One of my favorite lines from Pope Benedict goes something like this: God loves us so much that He acts against his own self-interest in our behalf. God’s forgiveness is so consistent, his desire to reconcile with us so profound that in doing so, he seems like the ultimate, eternal patsy. All the thief next to Jesus had to do in his dying moment is ask for fellowship with Jesus, and he was taken to paradise. The woman caught in adultery, Peter, Augustine, Francis, Ignatius Loyola, Dorothy Day–all they needed to do was ask for reconciliation, and the Church opened its arms and the Father forgave them and made them saints. It doesn’t seem fair to those of us who have led such . . .
Well, not such good lives. I am not the elder son; I am the prodigal. I have nothing to boast of except the mercy of the Father we share in common. Over and over again I ran after lesser goods than He. Over and over again I thought my way superior to His. Are any of us any better than the prodigal Son? Surrounded by the banquet of grace, have we not preferred the moral fast food of the culture? Have we succumbed to the lure of the world and the flesh and even the devil?
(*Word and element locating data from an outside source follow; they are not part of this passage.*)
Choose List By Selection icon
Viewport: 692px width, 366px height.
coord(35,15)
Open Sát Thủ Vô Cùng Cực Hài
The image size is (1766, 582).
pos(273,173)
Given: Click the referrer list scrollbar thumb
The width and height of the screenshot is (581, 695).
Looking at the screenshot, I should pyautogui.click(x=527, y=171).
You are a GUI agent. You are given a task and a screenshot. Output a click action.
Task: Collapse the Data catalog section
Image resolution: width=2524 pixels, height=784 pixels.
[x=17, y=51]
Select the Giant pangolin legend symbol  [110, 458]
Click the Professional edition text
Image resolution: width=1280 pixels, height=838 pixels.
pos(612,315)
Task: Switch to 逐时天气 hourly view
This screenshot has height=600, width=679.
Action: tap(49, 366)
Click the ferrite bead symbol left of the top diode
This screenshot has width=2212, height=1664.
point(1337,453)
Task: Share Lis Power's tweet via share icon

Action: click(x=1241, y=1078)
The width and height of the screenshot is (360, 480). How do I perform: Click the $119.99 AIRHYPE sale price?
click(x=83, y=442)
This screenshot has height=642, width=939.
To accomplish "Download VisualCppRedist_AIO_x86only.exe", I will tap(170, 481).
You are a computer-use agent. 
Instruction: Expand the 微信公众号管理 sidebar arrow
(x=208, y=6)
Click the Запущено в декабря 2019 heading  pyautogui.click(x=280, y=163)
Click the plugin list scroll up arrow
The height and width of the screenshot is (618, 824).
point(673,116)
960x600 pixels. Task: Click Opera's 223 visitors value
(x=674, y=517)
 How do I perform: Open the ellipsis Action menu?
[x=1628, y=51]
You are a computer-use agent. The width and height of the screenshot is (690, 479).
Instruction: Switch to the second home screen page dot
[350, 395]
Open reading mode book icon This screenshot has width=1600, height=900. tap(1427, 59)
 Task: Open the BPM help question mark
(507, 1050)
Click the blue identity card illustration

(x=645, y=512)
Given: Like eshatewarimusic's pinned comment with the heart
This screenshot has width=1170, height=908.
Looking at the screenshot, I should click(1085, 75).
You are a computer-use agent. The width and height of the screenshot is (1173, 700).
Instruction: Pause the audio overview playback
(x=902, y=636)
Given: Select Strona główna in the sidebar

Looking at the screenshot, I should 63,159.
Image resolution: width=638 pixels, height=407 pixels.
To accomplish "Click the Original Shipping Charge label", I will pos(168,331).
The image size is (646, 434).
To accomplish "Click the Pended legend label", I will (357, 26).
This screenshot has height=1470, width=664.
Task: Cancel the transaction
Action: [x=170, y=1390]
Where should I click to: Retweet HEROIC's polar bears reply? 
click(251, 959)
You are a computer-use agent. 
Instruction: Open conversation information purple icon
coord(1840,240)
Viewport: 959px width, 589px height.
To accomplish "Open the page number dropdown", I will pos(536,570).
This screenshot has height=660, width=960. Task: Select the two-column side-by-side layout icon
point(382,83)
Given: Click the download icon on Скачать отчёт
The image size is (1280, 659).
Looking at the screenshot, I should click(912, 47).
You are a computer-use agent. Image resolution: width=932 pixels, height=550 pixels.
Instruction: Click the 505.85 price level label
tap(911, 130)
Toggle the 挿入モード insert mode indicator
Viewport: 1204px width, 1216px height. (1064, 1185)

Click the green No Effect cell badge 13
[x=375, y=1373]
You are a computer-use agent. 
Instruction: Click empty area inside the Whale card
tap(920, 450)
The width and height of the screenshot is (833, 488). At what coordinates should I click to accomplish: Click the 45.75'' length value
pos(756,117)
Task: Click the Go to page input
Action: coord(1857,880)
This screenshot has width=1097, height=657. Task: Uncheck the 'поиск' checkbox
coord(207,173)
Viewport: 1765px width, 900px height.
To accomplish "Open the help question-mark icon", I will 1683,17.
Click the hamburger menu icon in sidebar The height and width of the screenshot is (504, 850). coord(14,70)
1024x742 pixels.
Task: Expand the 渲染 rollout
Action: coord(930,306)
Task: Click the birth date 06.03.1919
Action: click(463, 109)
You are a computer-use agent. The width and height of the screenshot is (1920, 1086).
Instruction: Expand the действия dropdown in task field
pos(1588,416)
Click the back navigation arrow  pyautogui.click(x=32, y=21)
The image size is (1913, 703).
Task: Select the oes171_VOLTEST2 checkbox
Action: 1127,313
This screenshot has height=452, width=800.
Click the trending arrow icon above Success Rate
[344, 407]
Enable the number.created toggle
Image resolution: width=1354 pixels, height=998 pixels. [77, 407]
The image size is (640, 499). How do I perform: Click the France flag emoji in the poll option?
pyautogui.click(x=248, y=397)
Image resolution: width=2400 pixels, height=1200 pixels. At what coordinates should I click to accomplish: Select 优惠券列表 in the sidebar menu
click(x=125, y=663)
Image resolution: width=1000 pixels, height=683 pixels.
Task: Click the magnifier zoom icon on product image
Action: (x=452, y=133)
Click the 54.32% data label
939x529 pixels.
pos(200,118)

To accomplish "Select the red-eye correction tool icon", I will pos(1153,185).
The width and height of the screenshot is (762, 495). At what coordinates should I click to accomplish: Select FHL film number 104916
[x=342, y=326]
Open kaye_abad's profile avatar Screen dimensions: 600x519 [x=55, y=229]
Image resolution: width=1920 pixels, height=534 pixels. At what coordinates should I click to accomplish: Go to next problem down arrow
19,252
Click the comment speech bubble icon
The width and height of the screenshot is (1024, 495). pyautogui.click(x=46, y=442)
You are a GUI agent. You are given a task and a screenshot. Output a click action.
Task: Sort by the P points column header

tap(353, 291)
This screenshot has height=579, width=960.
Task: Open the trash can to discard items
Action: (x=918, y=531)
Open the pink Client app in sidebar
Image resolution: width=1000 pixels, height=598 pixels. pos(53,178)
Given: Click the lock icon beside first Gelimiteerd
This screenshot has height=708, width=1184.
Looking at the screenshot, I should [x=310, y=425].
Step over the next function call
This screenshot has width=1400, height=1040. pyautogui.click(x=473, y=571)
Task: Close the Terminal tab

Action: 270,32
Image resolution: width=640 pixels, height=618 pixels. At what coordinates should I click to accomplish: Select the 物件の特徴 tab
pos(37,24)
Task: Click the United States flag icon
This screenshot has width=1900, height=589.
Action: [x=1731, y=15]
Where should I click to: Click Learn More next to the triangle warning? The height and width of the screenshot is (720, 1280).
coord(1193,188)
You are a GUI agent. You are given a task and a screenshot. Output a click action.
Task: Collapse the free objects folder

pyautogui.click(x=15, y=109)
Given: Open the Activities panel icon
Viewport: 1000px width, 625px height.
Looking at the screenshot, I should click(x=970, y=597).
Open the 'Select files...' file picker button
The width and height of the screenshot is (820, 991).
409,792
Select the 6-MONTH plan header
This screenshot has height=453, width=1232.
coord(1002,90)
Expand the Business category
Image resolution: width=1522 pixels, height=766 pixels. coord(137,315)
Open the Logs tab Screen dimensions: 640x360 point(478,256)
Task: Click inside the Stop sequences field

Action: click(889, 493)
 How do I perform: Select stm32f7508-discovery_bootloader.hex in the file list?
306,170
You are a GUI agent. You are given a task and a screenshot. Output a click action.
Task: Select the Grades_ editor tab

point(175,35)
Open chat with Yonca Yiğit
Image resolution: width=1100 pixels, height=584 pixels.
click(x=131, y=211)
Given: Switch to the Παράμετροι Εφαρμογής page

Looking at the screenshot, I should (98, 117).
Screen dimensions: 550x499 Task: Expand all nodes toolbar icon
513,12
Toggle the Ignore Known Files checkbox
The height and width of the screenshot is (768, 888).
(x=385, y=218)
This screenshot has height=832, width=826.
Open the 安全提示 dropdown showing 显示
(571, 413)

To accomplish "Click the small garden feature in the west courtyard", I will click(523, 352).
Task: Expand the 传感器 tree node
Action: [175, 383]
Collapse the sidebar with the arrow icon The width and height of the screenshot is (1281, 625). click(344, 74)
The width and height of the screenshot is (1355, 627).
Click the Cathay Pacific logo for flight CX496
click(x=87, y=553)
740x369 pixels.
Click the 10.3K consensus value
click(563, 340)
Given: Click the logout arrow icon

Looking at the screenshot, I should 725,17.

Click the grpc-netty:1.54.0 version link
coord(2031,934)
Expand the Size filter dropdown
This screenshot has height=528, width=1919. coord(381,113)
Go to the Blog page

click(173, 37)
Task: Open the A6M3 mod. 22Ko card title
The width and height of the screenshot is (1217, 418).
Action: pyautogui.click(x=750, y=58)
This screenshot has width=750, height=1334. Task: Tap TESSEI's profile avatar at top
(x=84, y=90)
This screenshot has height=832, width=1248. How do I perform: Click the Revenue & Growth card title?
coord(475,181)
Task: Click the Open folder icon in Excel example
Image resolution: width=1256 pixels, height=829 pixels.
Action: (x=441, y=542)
He waits for us here. He scans the horizon, yearning to run out and put his arms around us and forgive us. Years of rebellion, of pornography or adultery, of tax cheating or theft from employers, of taking short cuts in our student work or short words to our students. All these sins are nothing compared to God’s mercy. Perhaps we have practiced contraception, even sacrificed a child by abortion. Have we neglected our religious duties on Sundays and holy days? Have we neglected or abused our parents, spouse, or children? There is no sin that He cannot forgive, as long as we are truly sorry and determined not to do it any more. God wants to hear us say with the psalmist: “This poor man cried, and the LORD heard him, and saved him out of all his troubles.”
The hardest religious act in my life, even after nearly sixty years of doing it, is confessing my sins to a priest. Most folks tell me that they have the same experience. Why does Christ explicitly command us to do that? Why does the Church insist on sacramental confession for serious, intentional sin, and recommend it for lesser sins? Let me share with you my top three reasons:
First, every time I have sinned, even in private, even in my mind, I have hurt someone else besides myself. I have injured the Church, broken communion with my brothers and sisters. That injures me and you as well. So I need forgiveness from the Church, from the whole Christ. That’s one reason I need the representative of the Church to hear my confession.
Second, as I have heard myself say to God “my will, not yours be done,” so I need to hear from Christ, speaking through the lips of the priest, say “I do forgive you, now go in peace and sin no more.” The act of absolution gives profound emotional and spiritual relief.
Third, I need a restoration of my dedication to serve others that is injured or broken by my sin. Sin is a turning inward, an inherently self-centered act. Sin makes me useless as a person to you. The grace of Christ, working through the priest, restores my ability to be useful to you and to the rest of the Church. It’s like I broke my spiritual arms, and through the touch of Christ, they are healed and useful again.
So we are ambassadors for Christ, God making his appeal through us. We beseech you on behalf of Christ, be reconciled to God. For our sake he made him to be sin who knew no sin, so that in him we might become the righteousness of God.